2/2/12 The Lorax ecstasy

It speaks not just for the trees, but to the trees. With unconditional love, and unconditional peace toward all beings, it is possible to speak to nature, to the spirit that moves in all things, and to feel its immediate response, its love for you, its desire for you to have all you need to grow and heal. Speak with the trees, and in your life, also speak for them. It is an ecstasy.
2/1/12 that nameless ecstasy

It feels like being boxed in with cardboard, and it smells like rain. it is freely offered by almost everyone you meet. It hits you like a velvet mitt in the chest and doesn't make you double over, but makes you want to stretch wider. The nameless ecstasy calls out to you low from the bare branches of frozen trees, and it follows you home in the dark, protectively. The nameless ecstasy will not let you go, will not let you go hungry, will assert its right to meet with you again and again.

Saturday, January 28, 2012

1/27/12 The weight of a cat

I can't believe I've gone my whole life till now to relax and feel the weight of a cat on my lap. They drape like big bean-bags, settling in so the weight sinks on your thighs to the extent the cat's skin will permit...they sink and drape...is it luxuriantly? And you feel the presence of those little bones in there somewhere, but the bones give a little and allow the drape, the heaviness like a sleeping baby.
01.26.12 Frankenfeet

This isn't truly an ecstasy, more like a modest comfort, but so what. Wore hiking boots to work. I don't know why this invention tickles me so much, but it does. The hiking boots immobilized foot and ankle, precisely like masonry bricks, and my legs like posts rising from them. I felt like a Karloff Frankenstein monster, my well-protected feet falling like stones with each step. Feet snug and cozy like they're in bomb shelters with provisions enough for six months post-apocalypse, feet like they're in bank safes padded with walls of ridiculous paper, feet like they're in an isolated cave in the arctic, waiting to be revived by a foolish, journal-keeping physician-explorer. My feet were Frankenfeet--comfy, padded, remote.

Sunday, January 15, 2012

01.15.12 The Yertle thing

Declaring myself an expert on all that I see, all that I do, all that I am. Recently looked up a few websites for locals who may or may not have more or less experience on being themselves than I have. What I find is that people can set up structures and barriers to getting to know people, people can set themselves up as experts, teachers, elders, superiors, website controllers, and still have little portions of their hearts closed off from the people they might want to connect with.

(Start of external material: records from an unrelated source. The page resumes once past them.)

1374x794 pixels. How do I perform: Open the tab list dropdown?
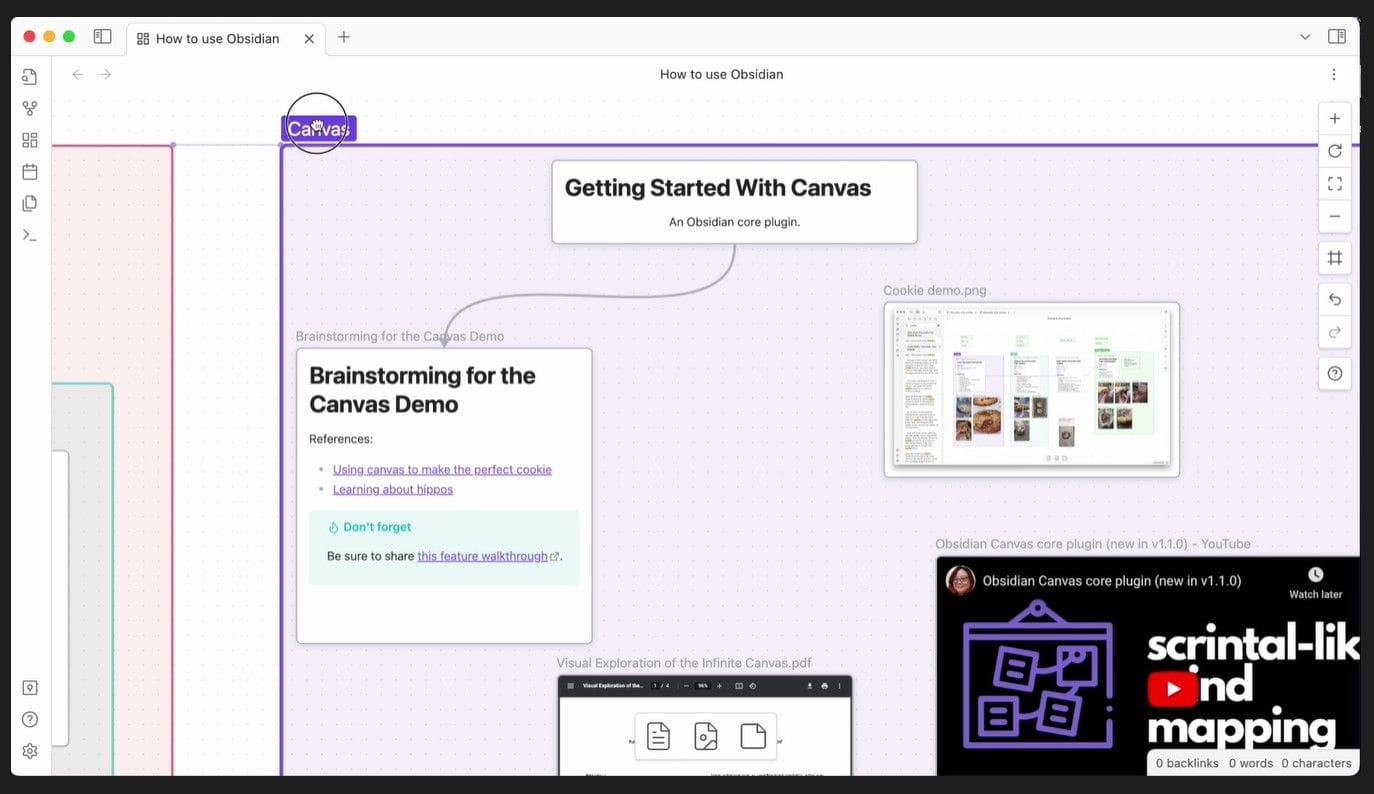click(1304, 36)
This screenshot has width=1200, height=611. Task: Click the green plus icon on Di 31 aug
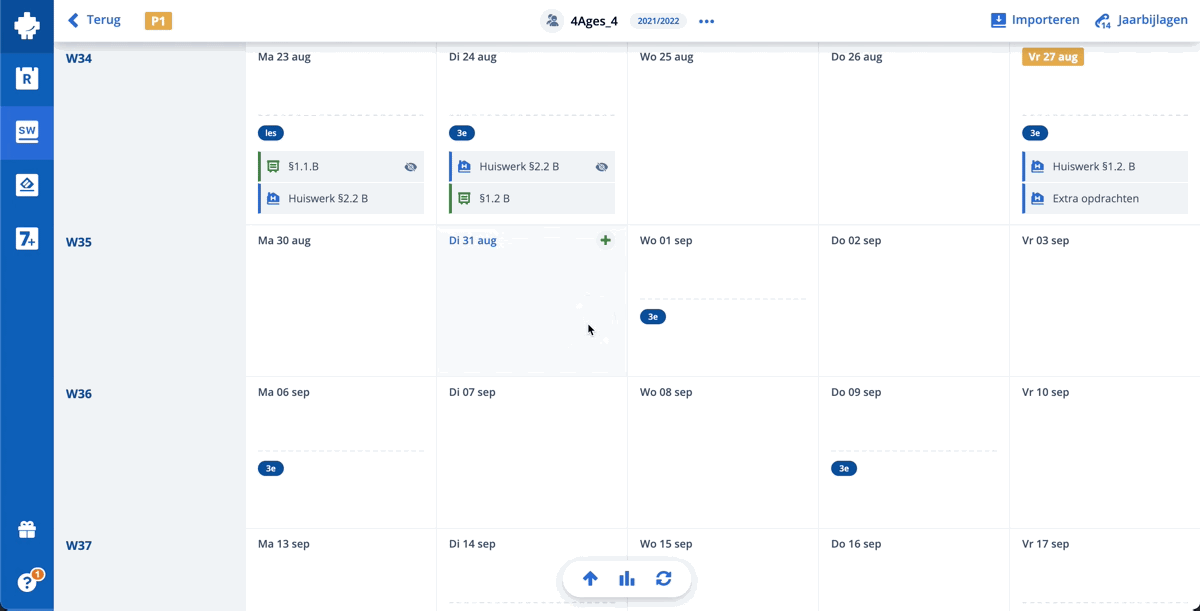605,240
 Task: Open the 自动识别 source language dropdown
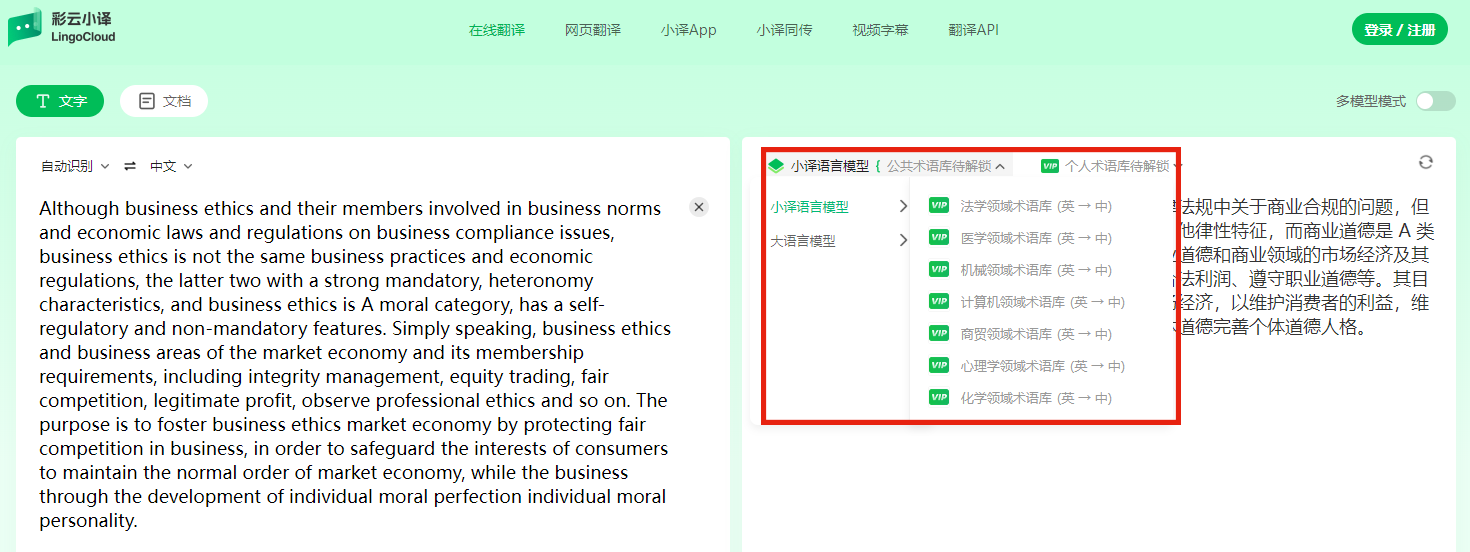(75, 166)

Therefore, it is with awesome tenderness, starstruck affiliation, obsequious utterances and nimble ego-pandering that I declare myself an incomparable expert teacher, reminder, CEO and webmaster, of all things ME! And all things that I see, intuit, feel and know! I am the queen of all I survey (okay, but I'll have to modify that, and say that unlike Yertle, I'm not squishing all the poor shmucks stuck underneath me....I have more like a levitation thing going on, or a hovercraft, yeah).

Ecstasy, declaring oneself an expert on one's own body of knowledge.

Saturday, January 14, 2012

This is the first (& only so far) time that I have been brought to ecstacy by a piece of music. The winding path of notes formed a golden color for me that started to break down the barriers between compartments in my mind & body. Like how I imagine, when I am giving someone a deep tissue massage, the correct, sensitively given pressure breaks down "adhesions" in the muscles, helping the client feel lighter, freer, released. In this piece of music, my adhesions were broken down, the clanging bars of filaments between recesses, between cells of being. The constructed walls of separation, the plaster and mortar and bricks crumble. I am again and again on the edge of ecstasy, with each rapid-fire note, and I stay as long as I can bear it.

http://www.youtube.com/watch?v=kyFwwIHw6nw&feature=related

Sunday, November 20, 2011

11/19/11 cute kids

The most adorable kid in the world--my 4 1/2 year old nephew, coming to wake me up with his bright, conspiratorial smile at 6 am. Hi sweetie, I say, his little head at eye level where I'm sleeping in the basement guest room. I'm not ready to get up yet, but I will be in about an hour. Can you come back and wake me up then? And then he agrees, goes back upstairs. Puts me in mind of all the people I would do things for, any time of the day or night. Puts me in mind of all the bother that people create for each other, and how precious it is. How I would love being awakened at any time, for any need, for love. Of course, he plays with blocks or cars or something above my head, and things are dropping on the floor/ceiling and I'm ready to get up within ten minutes. And he laughs and he's happy and little and a small armful to pick up.